I, for example, cannot imagine saying that to a colleague let alone to my principal. My job would be gone, and rightfully so.

That’s the future I see for you unless you can learn to suck it up, resist the urge to say what you want to say, and simply say, “Good morning.”

Your Teacher

Body Language

Dear Terrence,

The fact today that you didn’t know your body language was so disrespectful — not to mention your tone — is only mildly surprising. What is more unexpected was the question you asked next, though it shouldn’t have been.

“You’re going to tell me that my body language is disrespectful even when it’s not my intention?”

To begin with, I’m impressed with that construction. That you would use the word “intention” like that — for some reason, it was surprising. Perhaps that’s because of the way you’ve spoken for the rest of the year.

But more surprising was the fact that you didn’t know that body language can be disrespectful without intention. I work hard to teach my own children just such things: there are things you can say and do that, even though you don’t mean disrespect, show disrespect. In the matter of disrespect, especially when dealing with people in positions of authority over you, it’s the question of interpretation that is often more important than the question of intention.

I don’t think you realized what your body was doing, though, because it’s hard to imagine someone sitting as you sat without realizing how much disrespect you were communicating as I spoke to you.

  • First of all, you were slouched down in your chair. This communicates a lack of effort, that you don’t even care to sit up and pay attention. It suggests you’re just enduring the current moment.
  • Next, you had your elbow on the table with your hand resting on a balled fist. A balled fist always suggests aggression. And having your head down like that communicates, “You are so exhausting me with this nonsense…”
  • Most tellingly, your facial expressions exuded disrespect. There was that scowl: eyebrows slanted downward, a frown. Your nostrils flared occasionally as well.
  • There was also your inability (or unwillingness) to make even cursory eye contact. Refusing to look at someone who is talking to you is about as disrespectful as you can get.
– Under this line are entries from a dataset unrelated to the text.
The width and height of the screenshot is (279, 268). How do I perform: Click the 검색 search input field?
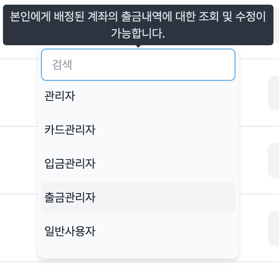[138, 65]
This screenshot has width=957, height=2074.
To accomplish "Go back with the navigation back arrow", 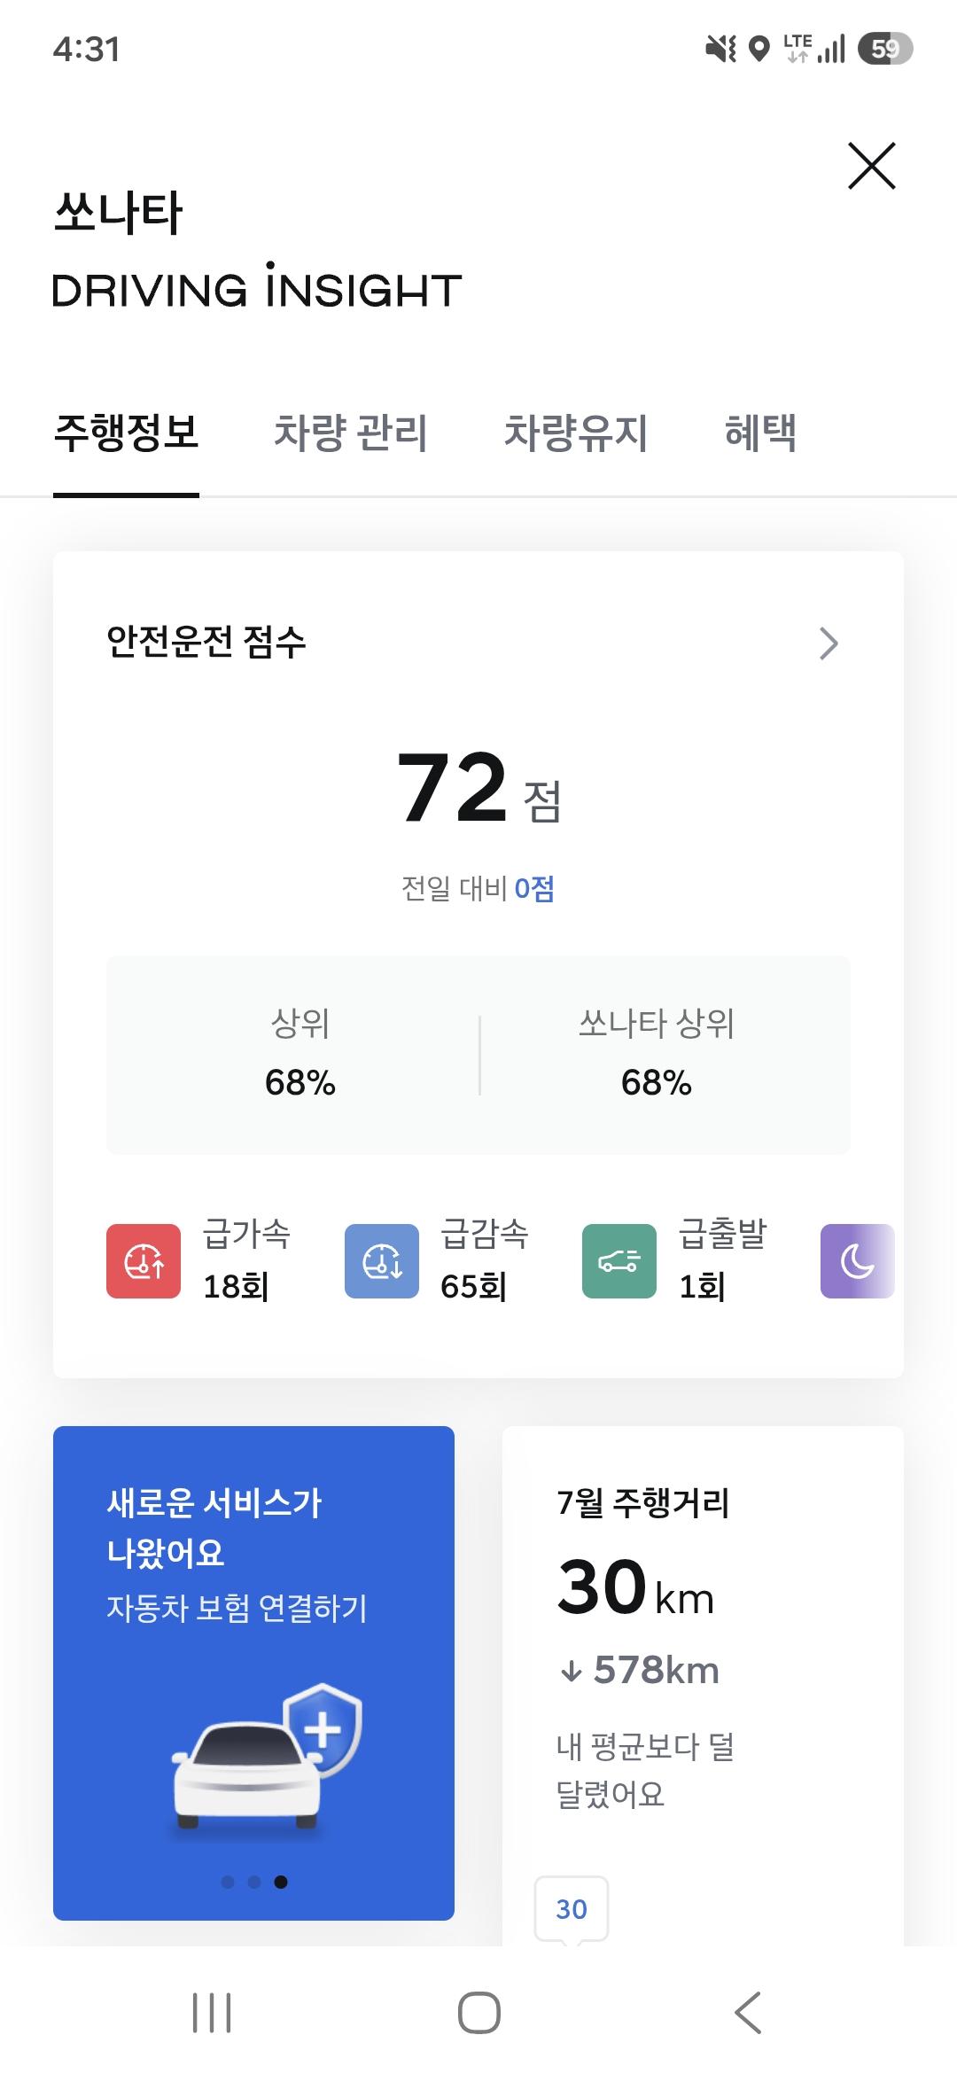I will 748,2013.
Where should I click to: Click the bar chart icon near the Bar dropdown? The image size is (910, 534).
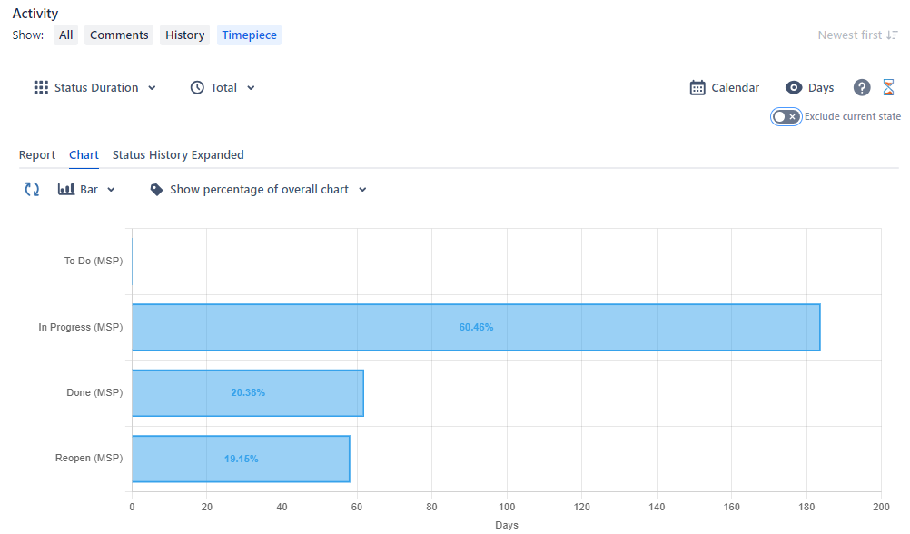pyautogui.click(x=67, y=189)
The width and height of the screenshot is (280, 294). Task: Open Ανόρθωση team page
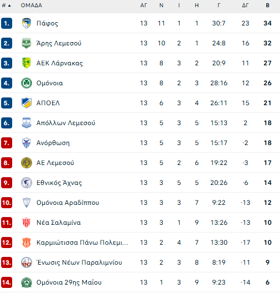tap(53, 143)
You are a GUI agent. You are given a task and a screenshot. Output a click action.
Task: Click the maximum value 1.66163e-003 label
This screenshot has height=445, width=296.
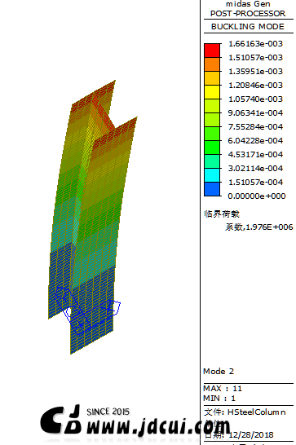[x=255, y=44]
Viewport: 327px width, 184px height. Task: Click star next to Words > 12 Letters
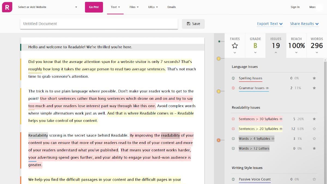pyautogui.click(x=314, y=149)
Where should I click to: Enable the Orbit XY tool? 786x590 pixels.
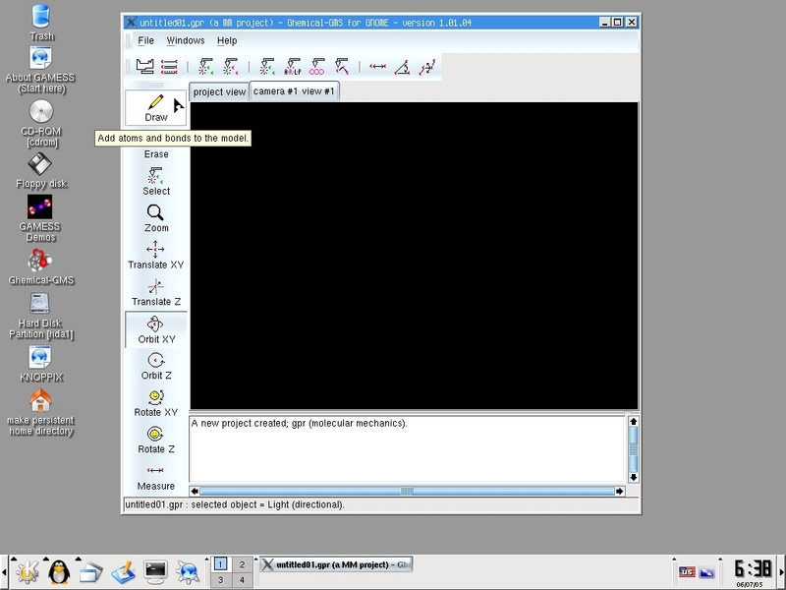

It’s also a little immature.

I only mentioned your body language, but there were other non-verbal cues that suggested disrespect.
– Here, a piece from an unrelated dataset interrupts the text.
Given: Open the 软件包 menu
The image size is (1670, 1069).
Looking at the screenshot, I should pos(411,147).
  • Your tone of voice when you mustered an occasional, monosyllabic response was edged with anger and contempt.
  • Your continual tooth sucking — don’t know what else to call it, so I’ll call it what you call it — suggests that you would say something to me but it’s not worth my time. You start to take the breath to speak, then realize I’m not worth it, and open your mouth to let the now-unneeded breath out.

To your credit, when I pointed all this out to you, you began slowly to change. You sat up, you made a bit of eye contact, and you stopped sucking your teeth.
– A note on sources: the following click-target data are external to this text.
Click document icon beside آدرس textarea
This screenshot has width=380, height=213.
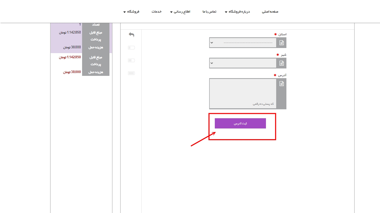(x=282, y=84)
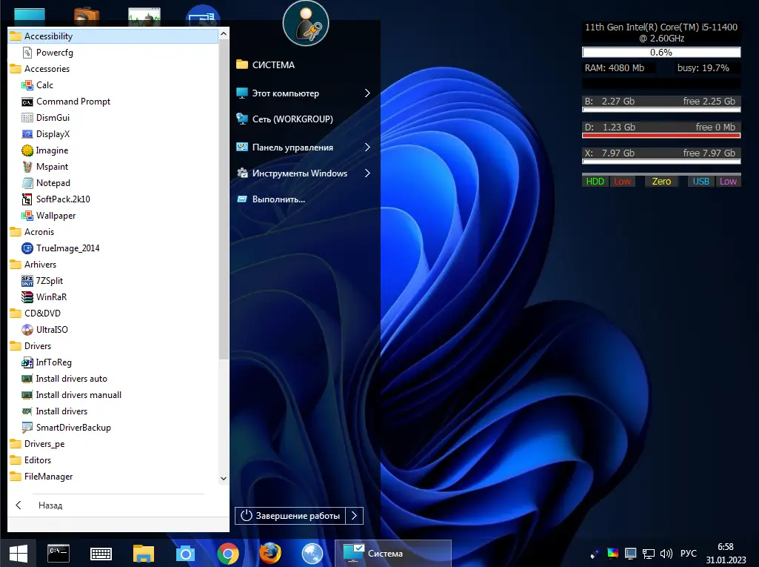Click the Windows Start button
This screenshot has width=759, height=567.
(x=19, y=554)
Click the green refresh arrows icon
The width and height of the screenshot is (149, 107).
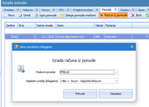click(147, 15)
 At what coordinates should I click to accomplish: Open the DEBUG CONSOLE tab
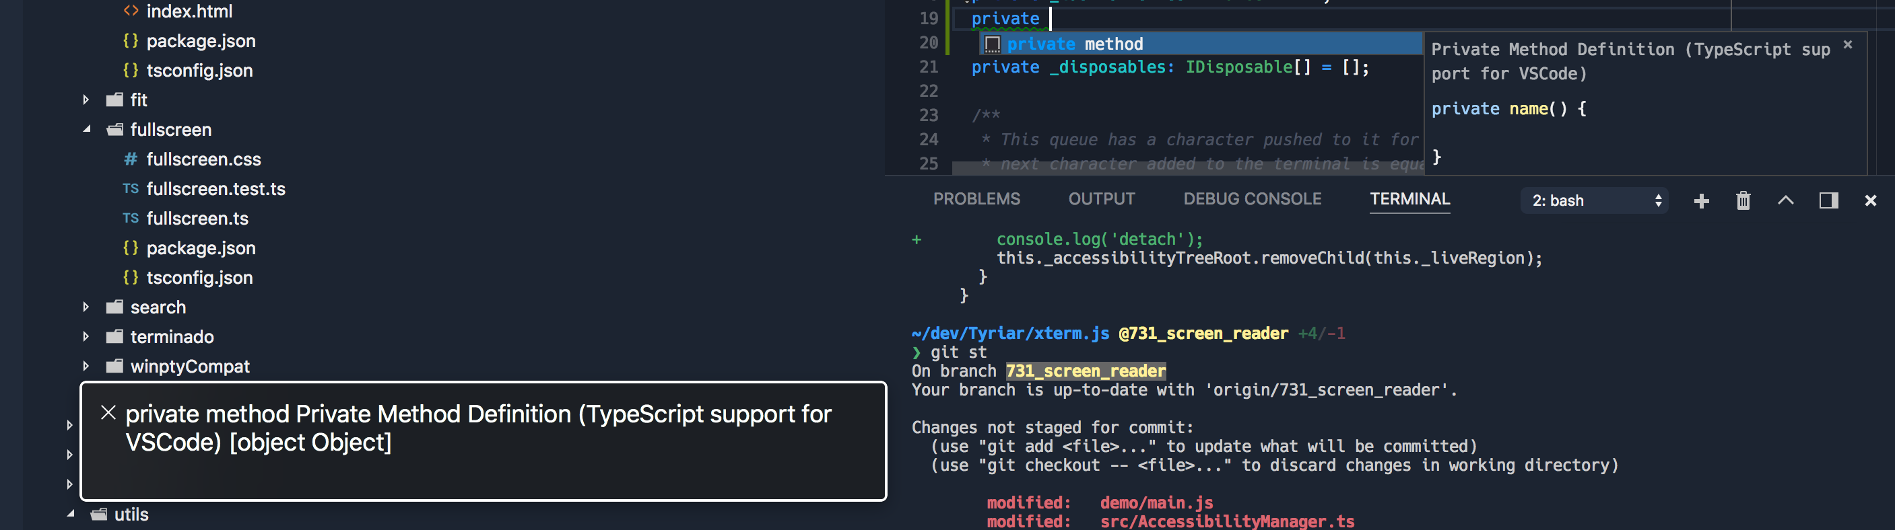pyautogui.click(x=1252, y=198)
But here’s the big problem: when you do this with me, I take this to be another teaching moment. It’s tiring, that’s for sure: “Here I go again, having to teach kids things they should already know by this age, things that have nothing to do with my subject matter.” But still, though I feel overworked with such issues, I see it as my job. I teach in order to prepare you for the future, and sometimes, interpreting figurative language seems the least significant subject matter for your success. However, you will soon encounter people who are not interested in teaching you these things, not interested in even dealing with it. These people will probably have the ability to make your life very miserable very quickly. I’m talking about bosses, and they’ll fire you in such a situation.

I know that’s meaningless to you. You say things like, “I’ll just get another job.” Unfortunately, getting other job when you’ve lost one is not like getting another pencil from you next teacher when you’ve lost it in the previous class.

I hope we can get this habit of yours under control before you head off to high school (there are teachers there who will treat you like the aforementioned boss), but even if we can’t, I hope we’ll continue making progress.